GOAL>
Reproduce every line of the items below, swapping "Ask a Question" for "Post a Question" and leaving all other text unchanged.

Word and element pointing items:
----

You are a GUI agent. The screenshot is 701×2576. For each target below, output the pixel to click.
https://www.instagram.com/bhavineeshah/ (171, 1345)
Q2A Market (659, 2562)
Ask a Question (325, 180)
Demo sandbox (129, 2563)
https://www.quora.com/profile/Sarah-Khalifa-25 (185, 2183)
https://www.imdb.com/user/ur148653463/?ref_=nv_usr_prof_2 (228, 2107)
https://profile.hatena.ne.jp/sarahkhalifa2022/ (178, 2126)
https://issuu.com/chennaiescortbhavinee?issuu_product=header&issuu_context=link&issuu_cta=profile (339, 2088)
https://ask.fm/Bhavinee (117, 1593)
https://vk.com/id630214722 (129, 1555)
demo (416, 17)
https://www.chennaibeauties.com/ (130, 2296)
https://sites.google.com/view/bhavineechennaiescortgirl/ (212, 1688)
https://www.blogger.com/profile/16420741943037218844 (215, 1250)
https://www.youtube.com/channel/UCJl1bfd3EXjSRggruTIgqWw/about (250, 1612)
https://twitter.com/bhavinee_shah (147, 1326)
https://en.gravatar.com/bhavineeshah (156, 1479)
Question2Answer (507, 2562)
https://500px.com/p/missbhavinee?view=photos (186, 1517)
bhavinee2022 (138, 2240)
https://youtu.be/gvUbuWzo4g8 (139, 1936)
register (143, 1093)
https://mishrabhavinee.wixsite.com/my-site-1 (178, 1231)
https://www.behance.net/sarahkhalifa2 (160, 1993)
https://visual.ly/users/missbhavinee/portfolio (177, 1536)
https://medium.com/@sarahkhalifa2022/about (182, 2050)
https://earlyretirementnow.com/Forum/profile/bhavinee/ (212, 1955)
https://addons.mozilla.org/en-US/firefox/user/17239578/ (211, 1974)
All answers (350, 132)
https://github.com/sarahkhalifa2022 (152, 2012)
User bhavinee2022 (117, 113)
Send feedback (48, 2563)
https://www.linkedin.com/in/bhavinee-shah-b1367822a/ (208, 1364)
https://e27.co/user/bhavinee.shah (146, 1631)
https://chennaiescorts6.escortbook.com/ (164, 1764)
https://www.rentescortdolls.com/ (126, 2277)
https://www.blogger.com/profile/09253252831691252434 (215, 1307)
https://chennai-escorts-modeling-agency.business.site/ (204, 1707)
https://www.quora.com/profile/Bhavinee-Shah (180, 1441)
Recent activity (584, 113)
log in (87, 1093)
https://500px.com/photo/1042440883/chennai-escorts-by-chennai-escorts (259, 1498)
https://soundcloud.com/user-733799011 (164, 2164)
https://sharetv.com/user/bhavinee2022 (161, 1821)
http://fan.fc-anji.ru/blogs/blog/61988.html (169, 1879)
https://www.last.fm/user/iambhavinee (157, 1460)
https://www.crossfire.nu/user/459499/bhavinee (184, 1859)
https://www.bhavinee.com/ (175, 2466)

----

ANSWER FOR THIS EXERCISE>
You are a GUI agent. The screenshot is 701×2576. For each target below, output the pixel to click.
https://www.instagram.com/bhavineeshah/ (171, 1345)
Q2A Market (659, 2562)
Post a Question (325, 180)
Demo sandbox (129, 2563)
https://www.quora.com/profile/Sarah-Khalifa-25 (185, 2183)
https://www.imdb.com/user/ur148653463/?ref_=nv_usr_prof_2 (228, 2107)
https://profile.hatena.ne.jp/sarahkhalifa2022/ (178, 2126)
https://issuu.com/chennaiescortbhavinee?issuu_product=header&issuu_context=link&issuu_cta=profile (339, 2088)
https://ask.fm/Bhavinee (117, 1593)
https://vk.com/id630214722 (129, 1555)
demo (416, 17)
https://www.chennaibeauties.com/ (130, 2296)
https://sites.google.com/view/bhavineechennaiescortgirl/ (212, 1688)
https://www.blogger.com/profile/16420741943037218844 (215, 1250)
https://www.youtube.com/channel/UCJl1bfd3EXjSRggruTIgqWw/about (250, 1612)
https://twitter.com/bhavinee_shah (147, 1326)
https://en.gravatar.com/bhavineeshah (156, 1479)
Question2Answer (507, 2562)
https://500px.com/p/missbhavinee?view=photos (186, 1517)
bhavinee2022 (138, 2240)
https://youtu.be/gvUbuWzo4g8 (139, 1936)
register (143, 1093)
https://mishrabhavinee.wixsite.com/my-site-1 (178, 1231)
https://www.behance.net/sarahkhalifa2 (160, 1993)
https://visual.ly/users/missbhavinee/portfolio (177, 1536)
https://medium.com/@sarahkhalifa2022/about (182, 2050)
https://earlyretirementnow.com/Forum/profile/bhavinee/ (212, 1955)
https://addons.mozilla.org/en-US/firefox/user/17239578/ (211, 1974)
All answers (350, 132)
https://github.com/sarahkhalifa2022 (152, 2012)
User bhavinee2022 (117, 113)
Send feedback (48, 2563)
https://www.linkedin.com/in/bhavinee-shah-b1367822a/ (208, 1364)
https://e27.co/user/bhavinee.shah (146, 1631)
https://chennaiescorts6.escortbook.com/ (164, 1764)
https://www.rentescortdolls.com/ (126, 2277)
https://www.blogger.com/profile/09253252831691252434 (215, 1307)
https://chennai-escorts-modeling-agency.business.site/ (204, 1707)
https://www.quora.com/profile/Bhavinee-Shah (180, 1441)
Recent activity (584, 113)
log in (87, 1093)
https://500px.com/photo/1042440883/chennai-escorts-by-chennai-escorts (259, 1498)
https://soundcloud.com/user-733799011 (164, 2164)
https://sharetv.com/user/bhavinee2022 (161, 1821)
http://fan.fc-anji.ru/blogs/blog/61988.html (169, 1879)
https://www.last.fm/user/iambhavinee (157, 1460)
https://www.crossfire.nu/user/459499/bhavinee (184, 1859)
https://www.bhavinee.com/ (175, 2466)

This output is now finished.